摘要: 自动提示工程(APE)通过重写提示词来提升下游任务的性能,但现有的 APE 循环通常将优化器本身视为一个固定的流水线。我们将 CodeAct(Wang 等人,2024a)的“代码即行动”(code-as-action)范式引入 APE,并提出了 SPEAR(带主动回滚的沙盒提示词工程师)。这是一个自由形式的代理优化器,配备了四个工具——evaluate(评估)、python(执行 Python)、set_prompt(设置提示词)和 finish(完成),能够自主决定如何以及何时使用这些工具。
The distinctive tool is the Python sandbox: the optimizer writes and executes arbitrary Python on the current evaluation DataFrame, performing structural error analysis (confusion matrices, error clustering, per group metrics) the agent itself authors. Two guardrails turn the long-horizon agent into a monotone-improving optimizer: auto-rollback on metric regression, and an optional guard metric floor.

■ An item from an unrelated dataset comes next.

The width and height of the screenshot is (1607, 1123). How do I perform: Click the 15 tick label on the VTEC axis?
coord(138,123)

其核心特色工具是 Python 沙盒:优化器可以在当前的评估数据帧(DataFrame)上编写并执行任意 Python 代码,从而进行由代理自主设计的结构化错误分析(如混淆矩阵、错误聚类、分组指标等)。为了将这种长周期的代理转化为单调递增的优化器,我们设置了两道护栏:指标回归时的自动回滚机制,以及可选的指标基准下限。

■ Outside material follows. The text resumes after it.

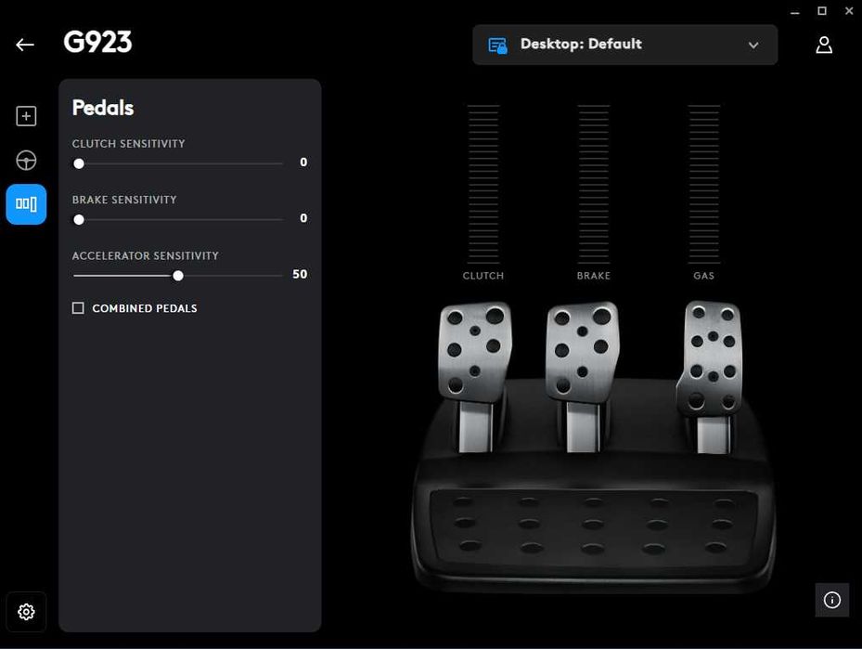Click the GAS level meter bar
The height and width of the screenshot is (649, 862).
(x=703, y=184)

We evaluate on three industrial LLM-as-judge suites (13 judge tasks across recruiter-intake, conversational-memory, and query-refinement systems) plus seven BBH tasks and GSM8K. SPEAR wins every industrial task on the primary metric ($\kappa$ 0.857 vs 0.359 on tool-selection; F1-macro 0.815 vs 0.763 on filter-relevance; $\kappa$ 0.254 vs 0.218 on the hardest extraction dimension). On BBH-7 SPEAR averages 0.938 accuracy vs GEPA 0.628 and TextGrad 0.484.

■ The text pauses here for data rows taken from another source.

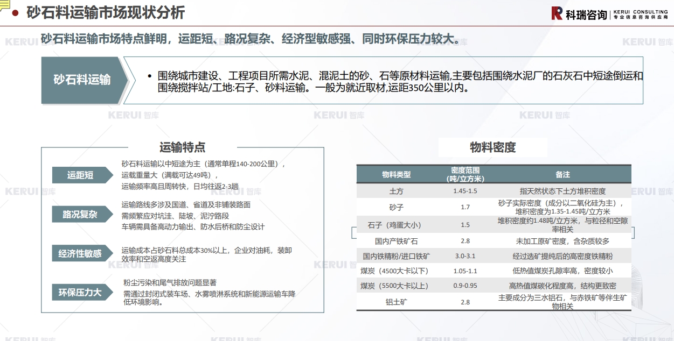Select the slide title 砂石料运输市场现状分析
Viewport: 674px width, 341px height.
[x=106, y=13]
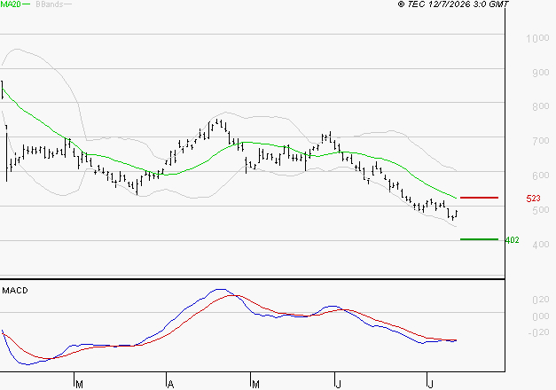Click the MA20 legend label
This screenshot has height=390, width=556.
[10, 4]
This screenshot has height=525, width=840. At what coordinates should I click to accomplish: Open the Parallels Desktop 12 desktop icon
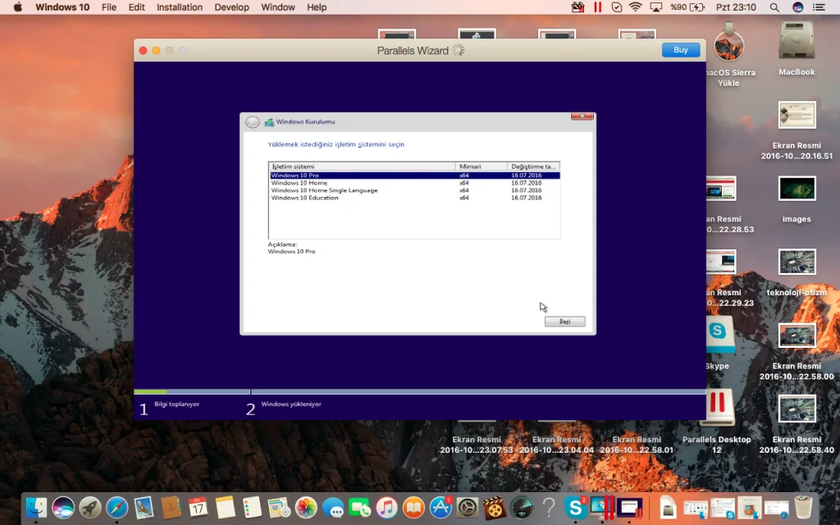pyautogui.click(x=717, y=405)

我们在三个工业级“LLM 作为裁判”(LLM-as-judge)套件(涵盖招聘筛选、对话记忆和查询优化系统中的 13 项裁判任务)以及七项 BBH 任务和 GSM8K 上进行了评估。SPEAR 在所有工业任务的主要指标上均表现优异(在工具选择任务中 $\kappa$ 值为 0.857 对比 0.359;在过滤相关性任务中 F1-macro 为 0.815 对比 0.763;在最难的提取维度上 $\kappa$ 值为 0.254 对比 0.218)。在 BBH-7 任务中,SPEAR 的平均准确率为 0.938,而 GEPA 为 0.628,TextGrad 为 0.484。
Ablations show the Python tool is the largest single lever on complex judge tasks ($\Delta \approx +0.79\kappa$ on the 5-class tool-selection judge, $\Delta \approx +0.35\kappa$ on the hardest extraction dimension when removed); its irreplaceable contribution is class-pair confusion aggregation that a long-context LLM cannot extract reliably from the raw eval DataFrame.
消融实验表明,Python 工具是处理复杂裁判任务时最关键的杠杆(在 5 类工具选择裁判任务中 $\Delta \approx +0.79\kappa$,在最难的提取维度中移除该工具会导致 $\Delta \approx +0.35\kappa$ 的下降);其不可替代的贡献在于类对混淆聚合(class-pair confusion aggregation),这是长上下文 LLM 无法从原始评估数据帧中可靠提取的信息。